Docosahexaenoic acid enhances arsenic trioxide–mediated apoptosis in arsenic trioxide–resistant HL-60 cells

Abstract

Recent reports indicate a broad spectrum of antileukemic activity for arsenic trioxide (As₂O₃) due to its ability to induce apoptosis via intracellular production of reactive oxygen species (ROS). Despite its potent apoptotic mechanism, As₂O₃ is not equally effective in all leukemic cells, which has prompted a search for agents enhancing As₂O₃ efficacy. Recently, evidence has been gathered that the polyunsaturated fatty acid docosahexaenoic acid (DHA) may sensitize tumor cells to ROS-inducing anticancer agents. The aim of our investigation was to evaluate whether DHA enhances As₂O₃-mediated apoptosis in As₂O₃-resistant HL-60 cells. While 1 μM As₂O₃ or 25 μM DHA reduced cell viability to 85.8% ± 2.9% and 69.2% ± 3.6%, combined treatment with As₂O₃ and DHA reduced viability to 13.0% ± 9.9% with a concomitant increase of apoptosis. Apoptotic cell death was preceded by collapse of the mitochondrial membrane potential, increased expression of proapoptotic B-cell lymphoma protein-2–associated X protein (Bax), and caspase-3 activation.
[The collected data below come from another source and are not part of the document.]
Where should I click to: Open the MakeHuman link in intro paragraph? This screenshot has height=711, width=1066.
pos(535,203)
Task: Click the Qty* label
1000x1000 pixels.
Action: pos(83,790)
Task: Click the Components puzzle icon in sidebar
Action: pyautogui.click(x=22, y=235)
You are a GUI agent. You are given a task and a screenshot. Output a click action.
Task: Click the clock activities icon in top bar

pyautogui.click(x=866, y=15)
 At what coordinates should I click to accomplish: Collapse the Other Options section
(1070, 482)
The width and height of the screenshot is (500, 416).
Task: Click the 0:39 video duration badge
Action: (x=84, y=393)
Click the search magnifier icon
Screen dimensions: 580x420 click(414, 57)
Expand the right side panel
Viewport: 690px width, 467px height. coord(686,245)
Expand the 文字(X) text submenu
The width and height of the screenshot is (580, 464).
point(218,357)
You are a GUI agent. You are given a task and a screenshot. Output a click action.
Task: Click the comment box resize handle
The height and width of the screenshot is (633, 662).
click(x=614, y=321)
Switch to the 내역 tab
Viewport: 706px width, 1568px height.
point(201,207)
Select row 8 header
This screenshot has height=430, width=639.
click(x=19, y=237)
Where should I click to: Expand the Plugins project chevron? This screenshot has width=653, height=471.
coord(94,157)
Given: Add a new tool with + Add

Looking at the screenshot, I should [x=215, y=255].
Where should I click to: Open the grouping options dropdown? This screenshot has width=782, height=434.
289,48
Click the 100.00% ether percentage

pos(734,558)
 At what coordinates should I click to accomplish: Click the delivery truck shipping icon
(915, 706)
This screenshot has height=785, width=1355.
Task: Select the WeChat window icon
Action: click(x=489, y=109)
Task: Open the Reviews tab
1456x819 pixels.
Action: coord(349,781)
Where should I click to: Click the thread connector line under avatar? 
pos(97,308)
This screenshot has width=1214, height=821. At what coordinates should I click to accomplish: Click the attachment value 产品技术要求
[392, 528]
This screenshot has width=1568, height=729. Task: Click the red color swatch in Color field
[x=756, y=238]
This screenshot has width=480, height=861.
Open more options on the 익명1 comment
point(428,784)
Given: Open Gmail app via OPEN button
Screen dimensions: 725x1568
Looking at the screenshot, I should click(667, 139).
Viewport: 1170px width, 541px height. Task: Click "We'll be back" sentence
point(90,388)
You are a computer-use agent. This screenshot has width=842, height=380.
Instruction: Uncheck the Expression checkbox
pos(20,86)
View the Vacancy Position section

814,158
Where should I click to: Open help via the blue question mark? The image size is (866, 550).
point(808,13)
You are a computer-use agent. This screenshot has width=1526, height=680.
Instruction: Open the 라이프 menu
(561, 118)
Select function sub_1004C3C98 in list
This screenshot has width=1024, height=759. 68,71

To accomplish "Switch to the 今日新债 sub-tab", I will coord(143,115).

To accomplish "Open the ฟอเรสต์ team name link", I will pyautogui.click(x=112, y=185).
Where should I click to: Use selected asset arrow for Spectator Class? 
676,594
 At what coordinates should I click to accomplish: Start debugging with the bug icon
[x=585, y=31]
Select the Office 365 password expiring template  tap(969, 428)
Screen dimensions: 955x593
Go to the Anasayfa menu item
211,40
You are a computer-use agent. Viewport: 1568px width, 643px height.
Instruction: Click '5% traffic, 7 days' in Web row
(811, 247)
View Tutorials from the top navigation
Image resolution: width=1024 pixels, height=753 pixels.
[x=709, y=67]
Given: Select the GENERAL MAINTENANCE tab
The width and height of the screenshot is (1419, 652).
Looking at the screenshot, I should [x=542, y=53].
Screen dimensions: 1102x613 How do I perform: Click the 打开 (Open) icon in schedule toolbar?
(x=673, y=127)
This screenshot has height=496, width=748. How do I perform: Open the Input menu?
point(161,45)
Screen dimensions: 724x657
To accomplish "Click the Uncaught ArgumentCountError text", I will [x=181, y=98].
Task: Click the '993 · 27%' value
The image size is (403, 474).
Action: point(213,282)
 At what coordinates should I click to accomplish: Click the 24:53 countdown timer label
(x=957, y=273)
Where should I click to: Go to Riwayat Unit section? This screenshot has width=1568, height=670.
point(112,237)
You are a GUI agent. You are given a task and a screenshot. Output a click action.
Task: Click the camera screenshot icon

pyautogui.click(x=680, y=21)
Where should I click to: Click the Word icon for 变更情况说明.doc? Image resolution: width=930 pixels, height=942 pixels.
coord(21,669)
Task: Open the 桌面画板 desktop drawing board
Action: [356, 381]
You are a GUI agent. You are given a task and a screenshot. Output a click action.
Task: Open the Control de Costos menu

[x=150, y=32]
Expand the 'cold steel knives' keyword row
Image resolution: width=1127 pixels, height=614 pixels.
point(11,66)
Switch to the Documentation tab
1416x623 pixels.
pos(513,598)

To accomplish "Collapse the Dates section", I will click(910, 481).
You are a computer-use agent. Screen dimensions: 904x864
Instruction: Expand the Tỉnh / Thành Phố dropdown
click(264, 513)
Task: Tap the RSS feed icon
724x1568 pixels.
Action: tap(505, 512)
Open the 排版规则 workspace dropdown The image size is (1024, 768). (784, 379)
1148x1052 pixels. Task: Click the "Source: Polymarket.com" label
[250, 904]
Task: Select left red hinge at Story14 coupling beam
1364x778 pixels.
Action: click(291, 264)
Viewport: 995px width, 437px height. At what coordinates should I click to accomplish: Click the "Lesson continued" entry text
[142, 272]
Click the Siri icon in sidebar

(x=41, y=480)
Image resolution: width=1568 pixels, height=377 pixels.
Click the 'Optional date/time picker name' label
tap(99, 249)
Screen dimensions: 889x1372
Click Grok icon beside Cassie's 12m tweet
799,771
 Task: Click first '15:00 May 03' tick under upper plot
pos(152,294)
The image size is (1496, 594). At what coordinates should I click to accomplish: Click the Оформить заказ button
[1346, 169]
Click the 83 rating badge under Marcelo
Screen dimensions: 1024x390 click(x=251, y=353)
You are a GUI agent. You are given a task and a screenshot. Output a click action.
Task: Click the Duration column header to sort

Importantly, the combined effect of As₂O₃ and DHA was associated with increased production of intracellular ROS and toxic lipid peroxidation products and was abolished by the antioxidant vitamin E or when oleic acid (a nonperoxidizable fatty acid) was used in place of DHA. Intracellular ROS and toxic lipid peroxidation products most likely constitute the key mediators contributing to the combined effect of As₂O₃ and DHA. Our data provide the first evidence that DHA may help to extend the therapeutic spectrum of As₂O₃ and suggest that the combination of As₂O₃ and DHA could be more broadly applied in leukemia therapy.